Have you ever found yourself reading along in a novel, and realize you don’t know who’s telling this part of the story?
Wait a minute, you think. I thought Randy was narrating this chapter. When did I get into Nancy’s head? Whose viewpoint are we in now?
As a book editor, I see this in manuscripts all the time. We’re going along through a scene, one character beginning the narration, and then we jump into somebody else’s head.
Sometimes, we hop into the heads of everyone who’s in the scene.
More often than you’d think, I see stories where we go into another’s viewpoint when in someone else’s flashback. Now, that takes the collective unconscious to a whole different level!
When writing a story, it’s easy to do this. And, it can seem expedient as well. That way, you can convey what everybody in the scene thinks and feels, how each one reacts, and presto—all the characters are accounted for.
So what’s the problem?
The rule of course is, one scene/one character viewpoint.
No shifting viewpoints within the scene.
Then once you establish that v.p. character, you can only show that which he knows, sees, experiences, etc. You evoke his emotions, show what he sees, create what he hears, smells, etc.
If your viewpoint character doesn’t know or experience something with his senses, then the reader can’t either.
Sounds quite limiting, doesn’t it. Wouldn’t it just be easier to tell what everyone’s thinking?
Yes. That’s much easier.
But easy isn’t what we’re looking for here. We want our scenes to be powerful. We want to create something that the reader experiences too, which is what makes a great novel, and one that remains memorable long after the final page is turned.
So why does shifting within scenes not work?
֎ First off, shifting viewpoints within a scene is confusing to your reader.

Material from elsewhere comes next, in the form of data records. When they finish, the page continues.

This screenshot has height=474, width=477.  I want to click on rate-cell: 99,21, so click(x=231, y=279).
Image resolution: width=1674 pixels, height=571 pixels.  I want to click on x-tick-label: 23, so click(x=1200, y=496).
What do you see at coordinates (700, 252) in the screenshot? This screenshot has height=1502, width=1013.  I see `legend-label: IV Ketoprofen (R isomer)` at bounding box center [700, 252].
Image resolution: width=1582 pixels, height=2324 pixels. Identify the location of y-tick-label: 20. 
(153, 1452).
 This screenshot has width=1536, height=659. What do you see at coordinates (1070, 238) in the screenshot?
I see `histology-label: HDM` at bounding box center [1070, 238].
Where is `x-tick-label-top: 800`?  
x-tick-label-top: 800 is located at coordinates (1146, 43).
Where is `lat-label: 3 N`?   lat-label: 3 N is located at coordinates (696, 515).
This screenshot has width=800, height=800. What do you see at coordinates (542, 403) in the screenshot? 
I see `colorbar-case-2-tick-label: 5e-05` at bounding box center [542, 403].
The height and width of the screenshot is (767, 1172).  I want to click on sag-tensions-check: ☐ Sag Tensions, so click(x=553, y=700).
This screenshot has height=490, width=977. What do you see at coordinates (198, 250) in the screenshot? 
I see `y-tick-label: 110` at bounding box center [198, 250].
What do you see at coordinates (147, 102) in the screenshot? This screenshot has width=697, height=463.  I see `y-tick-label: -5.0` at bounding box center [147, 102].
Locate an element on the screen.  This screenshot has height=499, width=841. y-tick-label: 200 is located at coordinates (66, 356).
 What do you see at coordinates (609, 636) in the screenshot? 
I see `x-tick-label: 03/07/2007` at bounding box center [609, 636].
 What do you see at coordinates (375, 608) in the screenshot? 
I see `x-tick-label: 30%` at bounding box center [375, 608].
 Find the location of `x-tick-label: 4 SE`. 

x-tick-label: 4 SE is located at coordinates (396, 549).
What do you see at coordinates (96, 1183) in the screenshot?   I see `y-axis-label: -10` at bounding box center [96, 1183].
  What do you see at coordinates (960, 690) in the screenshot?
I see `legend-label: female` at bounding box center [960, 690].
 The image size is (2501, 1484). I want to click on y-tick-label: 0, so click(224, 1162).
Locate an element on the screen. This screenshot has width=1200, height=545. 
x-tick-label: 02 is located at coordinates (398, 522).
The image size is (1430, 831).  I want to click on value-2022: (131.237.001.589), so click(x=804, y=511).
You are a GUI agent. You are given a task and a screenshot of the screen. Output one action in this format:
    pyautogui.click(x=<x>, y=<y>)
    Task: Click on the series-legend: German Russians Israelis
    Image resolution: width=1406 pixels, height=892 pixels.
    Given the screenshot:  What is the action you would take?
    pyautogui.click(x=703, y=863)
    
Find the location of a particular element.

Not only does she have to go back to remember who’s telling what, but also the focus becomes quite broad. Diffuse, even.
Remember, this is a book, not a film. We don’t want a bird’s-eye view, but rather, the sharp gaze of one character, with whom we’re experiencing the events.
֎ Second, any time you shift within a scene, you risk confusing the reader about the goal of the scene. Because each scene has a goal, no? You’re moving the storyline and the character along, through the events that happen, to the person.
When shifting, you chance putting the reader’s identification in the wrong place. And said reader might just miss the entire point of what you, as the writer, were trying to accomplish with the passage.
֎ Third, the more you do this, the more watered down the story becomes. This holds true for too many viewpoints in general as well. The more heads you jump into, the more telling you’re doing of thoughts, emotions, etc., rather than creating the story and people and events.
And yes, this too goes back to showing vs. telling. If you can’t just jump in and tell what others are thinking, then you have to show their reactions and create them on the page.
֎ Fourth, every time you change viewpoints, the voice must change as well, in order to portray how that person perceives her world. Each voice must be age and gender and socio-economic and well, all points about being a unique individual, appropriate.
Tough to do unless you’re a very experienced author. Especially within scenes.
Viewpoint remains a very confusing topic for most writers. Studying it helps, but you learn oh-so-much more when the issues are pointed out in your own manuscript. Work with your book editor about this, to make sure you understand the ins and outs.
Mastering viewpoint will revolutionize your writing. It truly is the wheel around which the rest of the spokes revolve.
Focus on that one scene/one viewpoint rule. Once you do, it’ll make everything so much clearer.
Because when the scene is clear for you, as the writer, then it will be for your reader as well.
And isn’t that the point of writing a great novel?